Short task:
Copy verbatim the stretch of the big data tools article from "The data visualization" through "big data architecture.".

Picking the Right Big Data Tools -

Picking the Right Big Data Tools

BY John Roney
July 10, 2016

The data visualization market is rich with robust offerings, but how can you get a large amount of data from streaming input all the way through to a solid data warehouse? This program lays out the pro and cons of each major function in the big data architecture.

The first step toward understanding which tools to select, the first step is to understand the categories of big data processing:

STREAMING Ability to move large amounts of data by managing multiple parallel streams.
DATA PROCESSING Perform many functions on the data prior to writing it to data stores. Need to run these tasks in parallel.
DATA STORES Storage of data in relational and/or NoSQL data stores for business use in native form.
DATA WAREHOUSING High speed tools for storing data in SQL Systems like Redshift.

Material:
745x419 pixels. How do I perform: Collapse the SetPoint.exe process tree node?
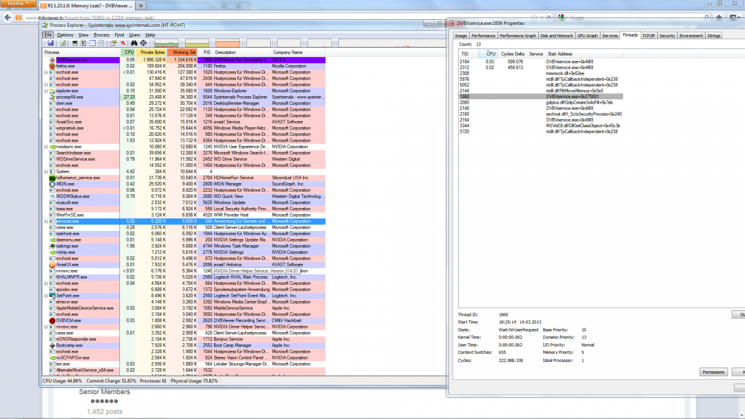tap(46, 296)
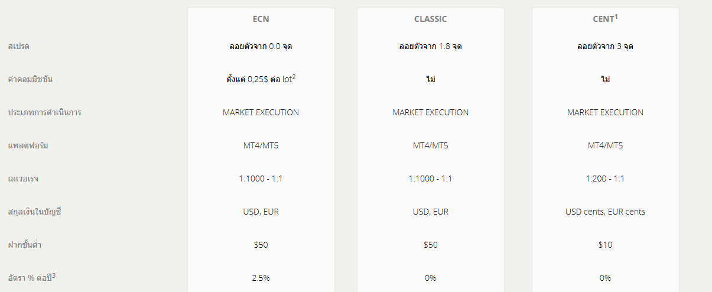
Task: Select the USD cents, EUR cents cell
Action: click(x=605, y=212)
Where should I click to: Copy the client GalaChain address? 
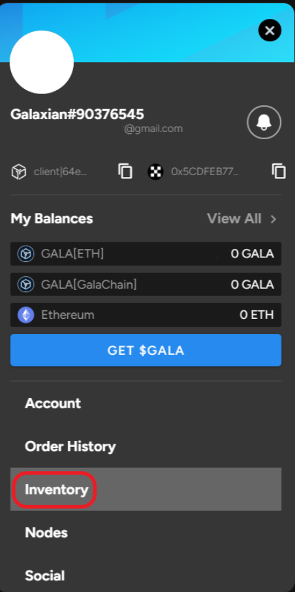pyautogui.click(x=125, y=171)
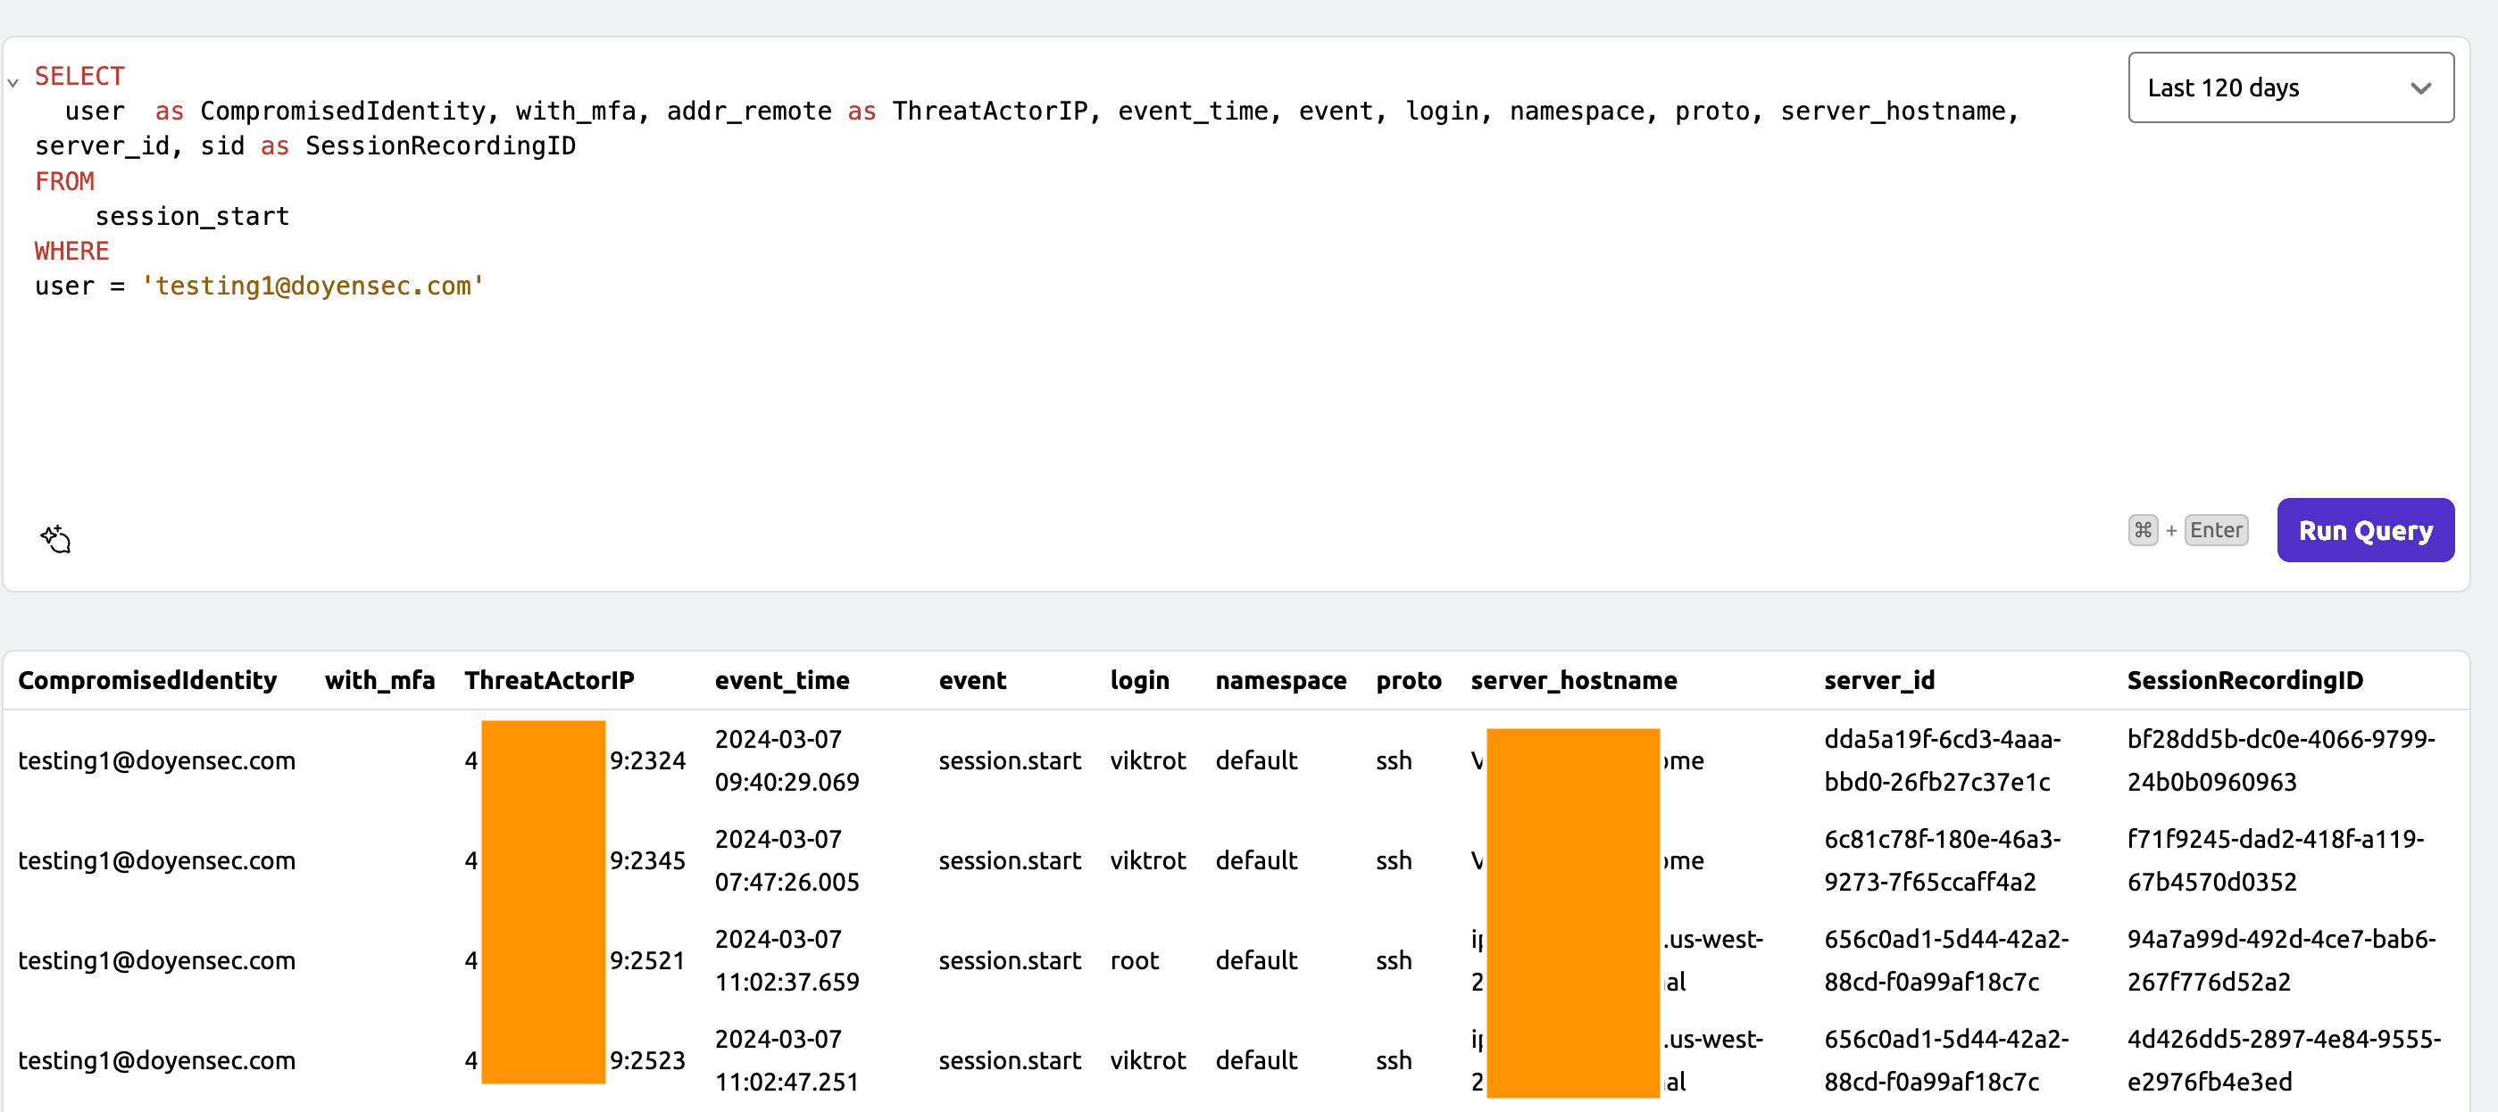Click the Command key badge near Run Query
The image size is (2498, 1112).
2143,530
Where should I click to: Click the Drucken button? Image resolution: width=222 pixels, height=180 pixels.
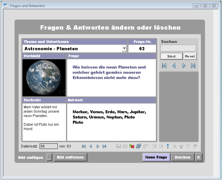[183, 157]
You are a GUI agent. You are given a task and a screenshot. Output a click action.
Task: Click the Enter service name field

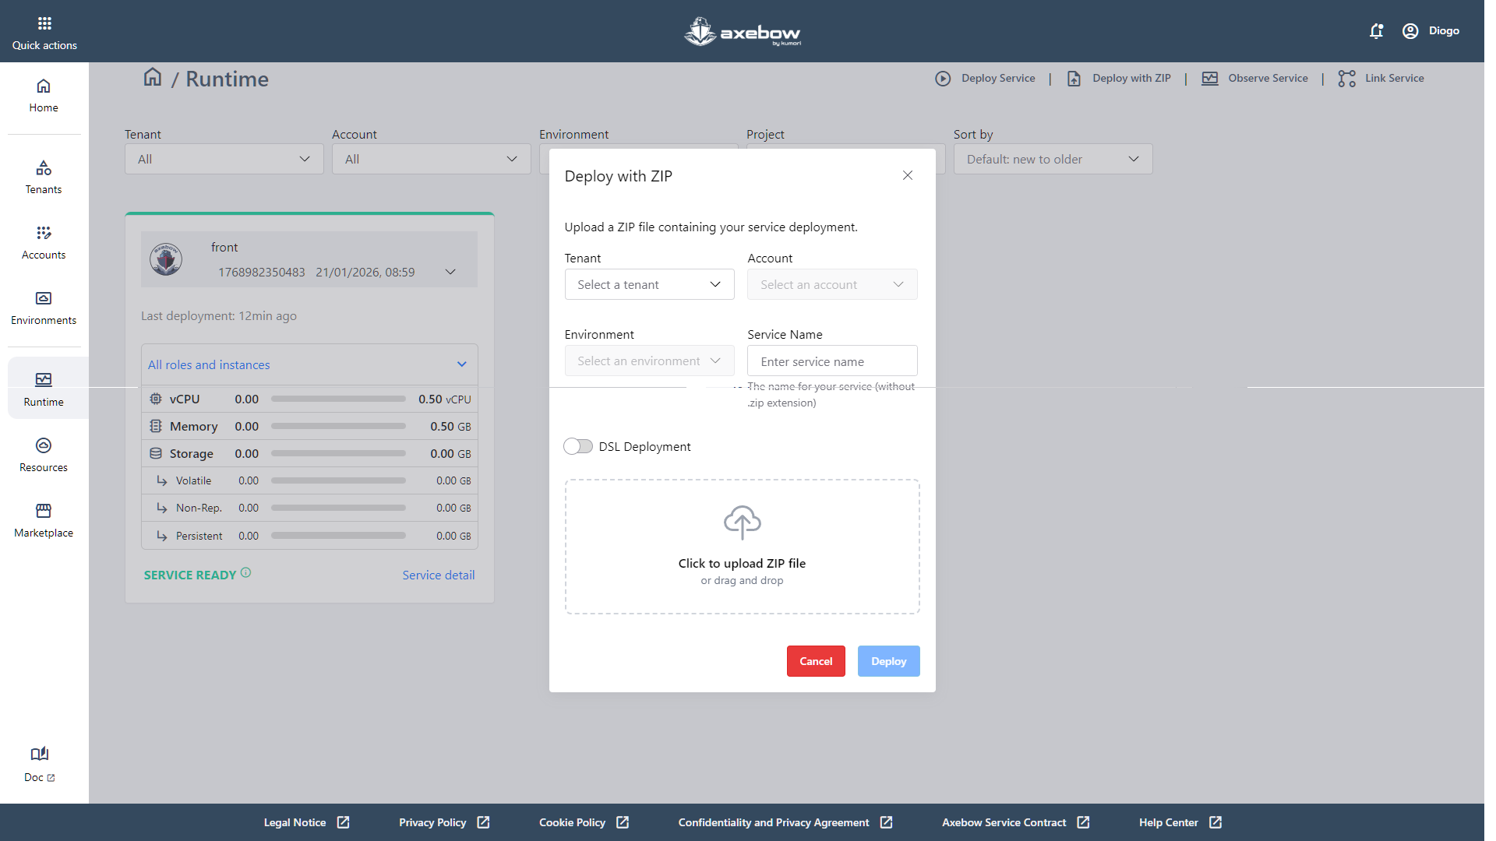pos(832,361)

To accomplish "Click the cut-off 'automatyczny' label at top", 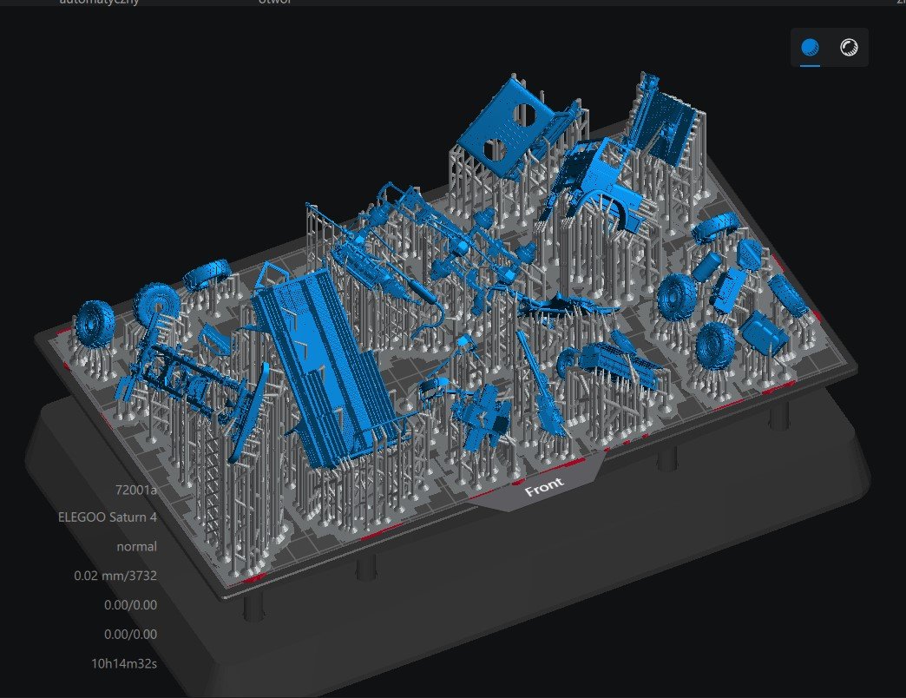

Result for this exercise:
The data visualization market is rich with robust offerings, but how can you get a large amount of data from streaming input all the way through to a solid data warehouse? This program lays out the pro and cons of each major function in the big data architecture.